Students at Bay City Central High School are trading in their wind instruments for string instruments.
Playing the wind instruments – such as clarinets, saxophones, and tubas – requires removing face masks. In the beginning of the year, band class moved outside. That’s not practical as the winter weather forces band class back into the building. So instead, Band Director Kristy Keenan raised money to buy ukuleles that can be played indoors while the students and teachers wear masks.
The COVID-19 pandemic has been hard on most industries. It has forced businesses to adapt to curbside pickup and delivery, put students and employees on new work-from-home schedules and turned almost every event into a virtual meetup. It’s also changed music instruction in the schools. (Read how Handy Middle School adapted its band program during the pandemic.)
Although schools in the area went back in person as of late October, it returned to the online format from Nov. 11 through Jan. 19 earlier this week. Even before that switch, some activities had already completely changed from what they used to look like. Keenan faces the challenge of restructuring the band program around new COVID-19 guidelines.

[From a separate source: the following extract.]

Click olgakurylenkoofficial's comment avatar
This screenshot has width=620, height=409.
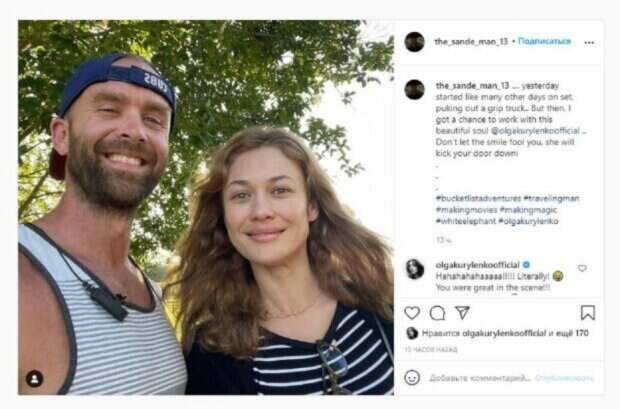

“We’re planning on being outside as long as the weather allows us. I’m hoping we can make it through Thanksgiving outside,” Keenan says. Indoor music options are limited due to mask mandates. “We can play percussion instruments. We just can’t sing or play wind instruments right now because the health department is deeming that unsafe.”
Keenan’s solution to the problem is to introduce a completely new family of instruments to most of her students. “One way we can keep making music that is pretty inexpensive is ukuleles.”
Her goal isn’t to outfit the entire ensemble with new ukuleles, but to split the class in half. In her plan, “half the class would be doing bucket drumming for about 3 or 4 weeks while the other half of the class is doing ukuleles and then we would sanitize everything and switch groups.”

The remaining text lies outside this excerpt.